After you segment your buyers and develop a measure of consumer insight about them, you can begin to see which groups have the most potential. Now you are hunting with a rifle instead of a shotgun. The question is, do you want to spend all day hunting squirrels or ten-point bucks? An attractive market has the following characteristics:
It is sizeable (large) enough to be profitable given your operating cost. Only a tiny fraction of the consumers in China can afford to buy cars. However, because the country’s population is so large (nearly 1.5 billion people), more cars are sold in China than in Europe (and in the United States, depending on the month).
It is growing. The middle class of India is growing rapidly, making it a very attractive market for consumer products companies. People under thirty make up the majority of the Indian population, fueling the demand for “Bollywood” (Indian-made) films.
It is not already swamped by competitors. Have you found a way to make your product stand out in a crowded field?
Either it is accessible or you can find a way to reach it. Accessibility, or the lack of it, could include geographic accessibility, political and legal barriers, technological barriers, or social barriers. For example, to overcome geographic barriers, the consumer products company Unilever hires women in third-world countries to distribute the company’s products to rural consumers who lack access to stores.
The company has the resources to compete in it. You might have a great idea to compete in the wind-power market. However, it is a business that is capital intensive. What this means is that you will either need a lot of money or must be able to raise it. You might also have to compete against multimillionaires with deep pockets. Does your organization have the resources to do this?
It “fits in” with your firm’s mission and objectives. Consider TerraCycle, which has made its mark by selling organic products in recycled packages. It wouldn’t be a good idea for TerraCycle to open up a polluting, coal-fired power plant, no matter how profitable the market for the service might be.

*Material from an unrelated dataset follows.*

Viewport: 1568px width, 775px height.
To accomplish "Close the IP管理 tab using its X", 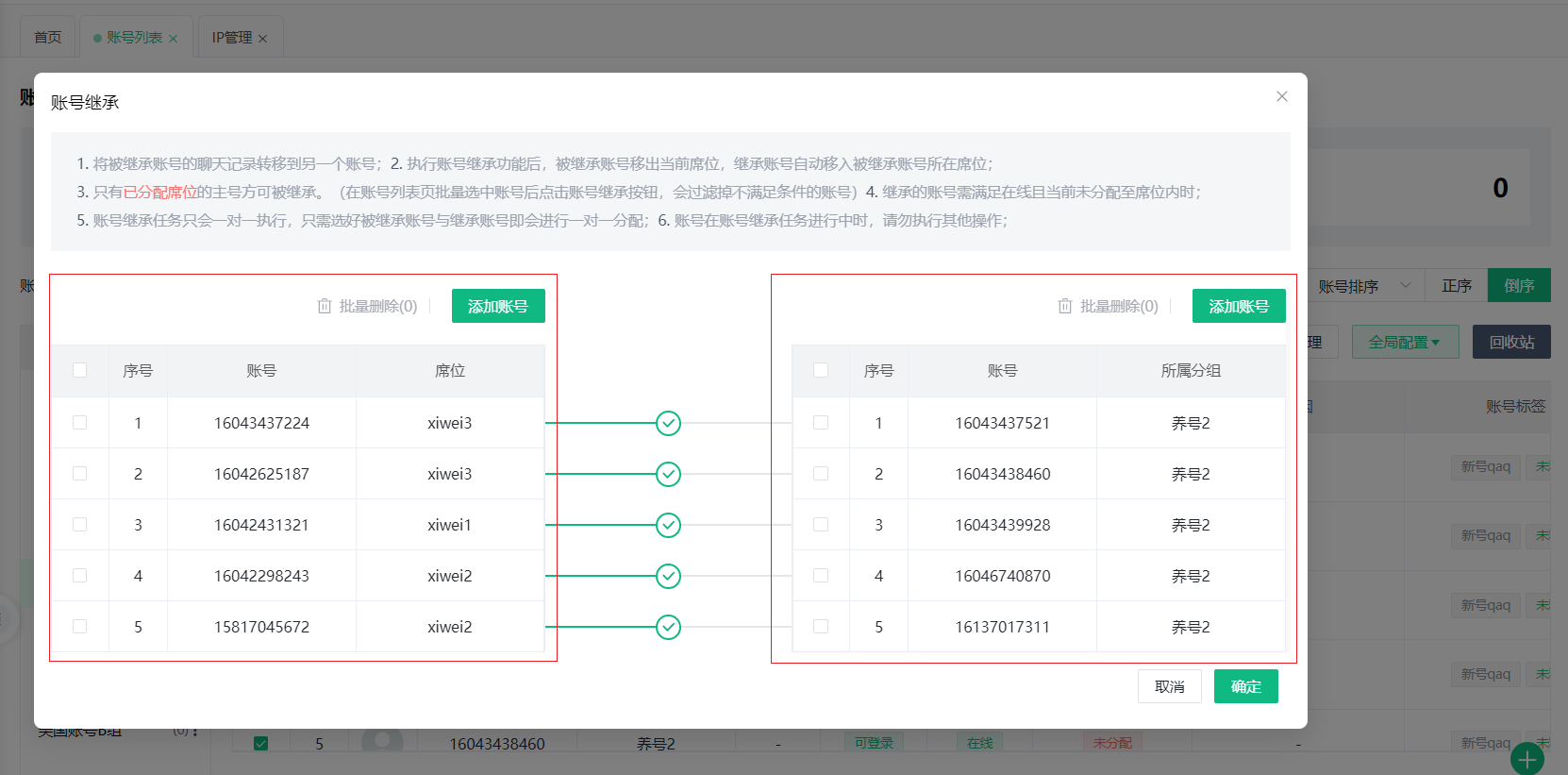I will 263,39.
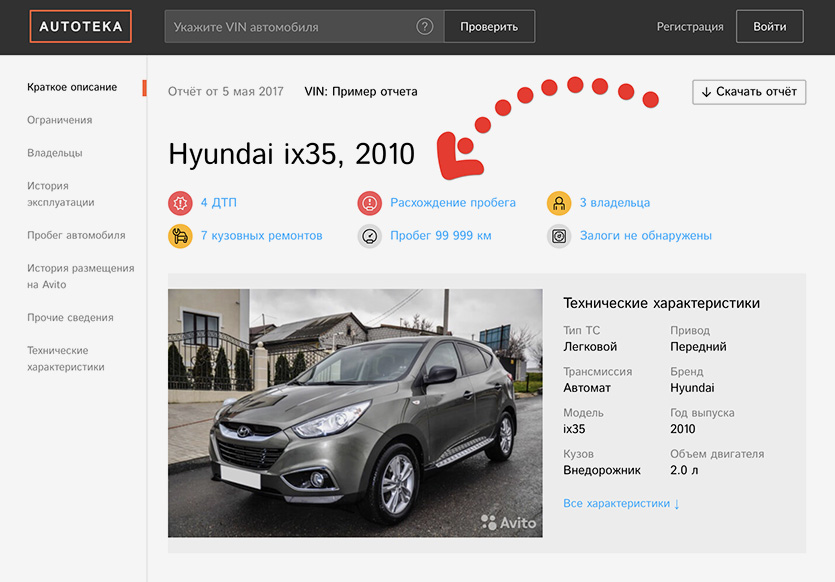Expand Все характеристики link
Image resolution: width=835 pixels, height=582 pixels.
click(x=621, y=503)
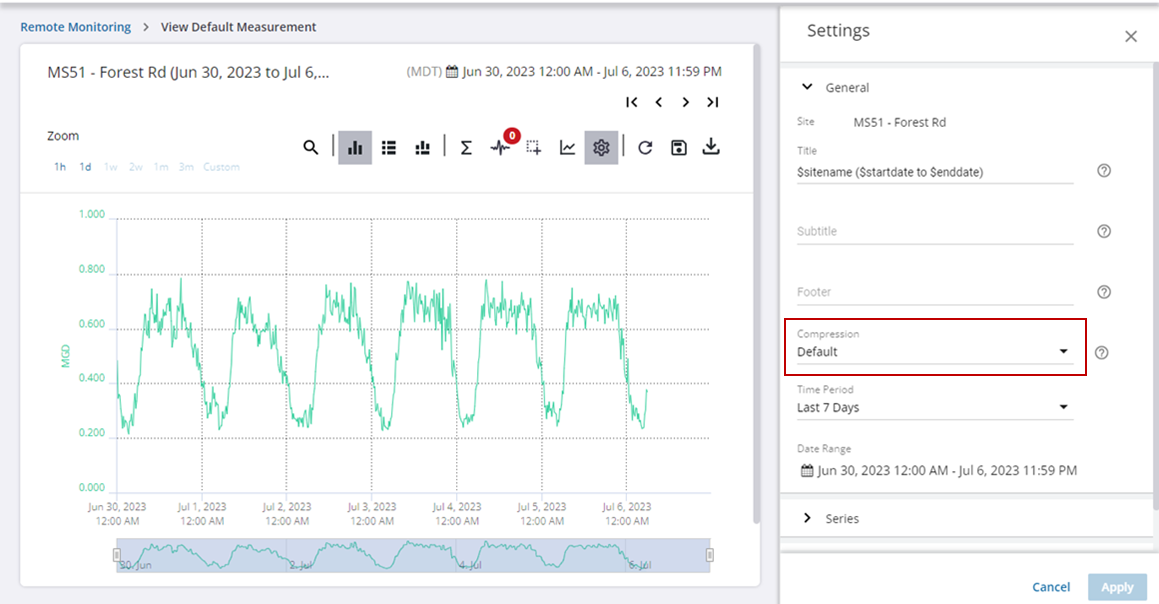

Henry Ford proved that mass marketing can work—at least for a while. Mass marketing is also efficient because you don’t have to tailor any part of the offering for different groups of consumers, which is more work and costs more money. The problem is that buyers are not all alike. If a competitor comes along and offers
Most firms tailor their offerings in one way or another to meet the needs of different segments of customers. Because these organizations don’t have all their eggs in one basket, they are less vulnerable to competition. Marriott International is an example of a company that operates in multiple market segments. The company has different types of facilities designed to meet the needs of different market segments. Some of the Marriott brands and their target markets are as follows:
Marriott Courtyard. Targeted at over-the-road travelers.

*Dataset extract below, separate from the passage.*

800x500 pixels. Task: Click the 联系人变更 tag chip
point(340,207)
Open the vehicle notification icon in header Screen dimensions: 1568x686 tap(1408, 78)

Ritz-Carlton Hotels. Targeted at luxury travelers.
Marriott Conference Centers. Targeted at businesses hosting small- and midsized meetings.
Marriott ExecuStay. Targeted at executives needing month-long accommodations.
A multi-segment marketing strategy can allow firms to respond to demographic changes and other trends in markets. A multi-segment strategy can also help companies deal with the product life cycle issues. If one brand or product is “dying out,” the company has others that can still compete.
Some firms—especially smaller ones with limited resources—engage in concentrated marketing. Concentrated marketing involves targeting a very select group of customers. Concentrated marketing can be a risky strategy because companies really do have all their eggs in one basket. The auto parts industry is an example. Traditionally, many North American auto parts makers have supplied parts exclusively to auto manufacturers. But when auto companies experienced a slump in sales following the recession that began in 2008, the auto parts makers found themselves in trouble. Many of them began making and selling parts for wind turbines, aerospace tools, solar panels, and construction equipment.
Niche marketing involves targeting an even more select group of consumers. When engaging in niche marketing, a company’s goal is to be a big fish in a small pond instead of a small fish in a big pond. For example, Hohner has an 85% share of the harmonica market.
Microtargeting, or narrowcasting, is a new effort to isolate markets and target them. It was originally used to segment voters during elections, including the 2008 U.S. presidential election. Microtargeting involves gathering all kinds of data available on people—everything from their tax and phone records to the catalogs they receive. One company that compiles information such as this is Acxiom. For a fee, Acxiom can provide you with a list of Hispanic consumers who own two pets, have caller ID, drive a sedan, buy certain personal care products, subscribe to certain television cable channels, read specified magazines, and have income and education levels within a given range. Clearly, microtargeting has ethical implications and privacy issues.
Your Best Target
A market worth targeting has the following characteristics:
It’s sizeable enough to be profitable, given your operating costs;
It’s not already swamped by competitors, or you have found a way to stand out in the crowd;
It’s accessible, or you can find a way to reach it;
You have the resources to compete in it; and
It “fits in” with your firm’s mission and objectives.